No More Heroes...No more beautiful people

I suppose it comes down to what makes a good trader ? A good trader must be disciplined, stick to the rules …blah blah blah. Funny that. I knew a trader that worked for a merchant bank, left a well paid job and decided to set himself up on his own. Guess what happened - the markets wiped him out. He told me his sorry tale and I looked at him and thought quiet thoughts. I heard of a GP (MD for the Americans) who has not told his wife and kids he s 600k GBP in debt to a spreadbetting firm. He will have to sell his home and in the current market, he wont get much. There was someone in this forum on a $100k salaried job and was looking to leave to trade so he could travel and live the glamorous life . All I have to say to these and those of this ilk, you have no chance. good traders are not people who have managed through public approval have had rewards of high status thrust upon them, or by having ticked all the boxes and surged to head companies, or having been lucky from inherited wealth, or have praise bestowed upon them of how good and great they are - nope, good traders are mostly anonymous and at the very most perhaps dreamt of rewards but beneath that thin facade of want was another compelling rationale, a drive, a resolve to take on the challenge of the markets - so if you’re one of the beautiful people, the all flying all star hero, stick to what your good at as this is no place for the shallow and vain.

Are you saying that educated people have no drive, that they didn’t push to excel in their area of expertise?

No, I don’t think it is drive/desire alone that makes a trader…

I believe that the educated get destroyed by the markets because they act, learn, and conform to the desires of “teachers” who also think, act, and do every thing the same as all the other sheeple.

■ ■ ■ ■ ■

▸ **THE TASKS**:
• a. According to the post about traders, why do educated people get destroyed by the markets?
• b. In the post about traders, how much does the GP owe the spreadbetting firm?
• c. The post about traders lists ways people gain status or praise that don't make them good traders. Name all of them.
Work only from the post about traders.

▸ **DATA EXTRACT**:
■ ■ ■ ■ ■

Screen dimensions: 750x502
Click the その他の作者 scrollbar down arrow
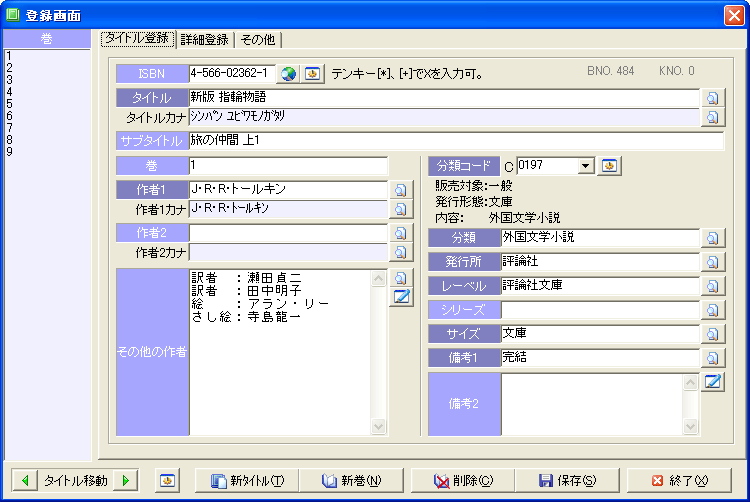(x=378, y=427)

■ ■ ■ ■ ■

▸ **ANSWER LIST**:
• a. The writer believes they get destroyed because they act, learn, and conform to the desires of "teachers." Those teachers think, act, and do everything the same as all the other "sheeple."

• b. 600k GBP.

• c.
- Having rewards of high status thrust upon them through public approval
- Ticking all the boxes and surging to head companies
- Being lucky from inherited wealth
- Having praise bestowed upon them for how good and great they are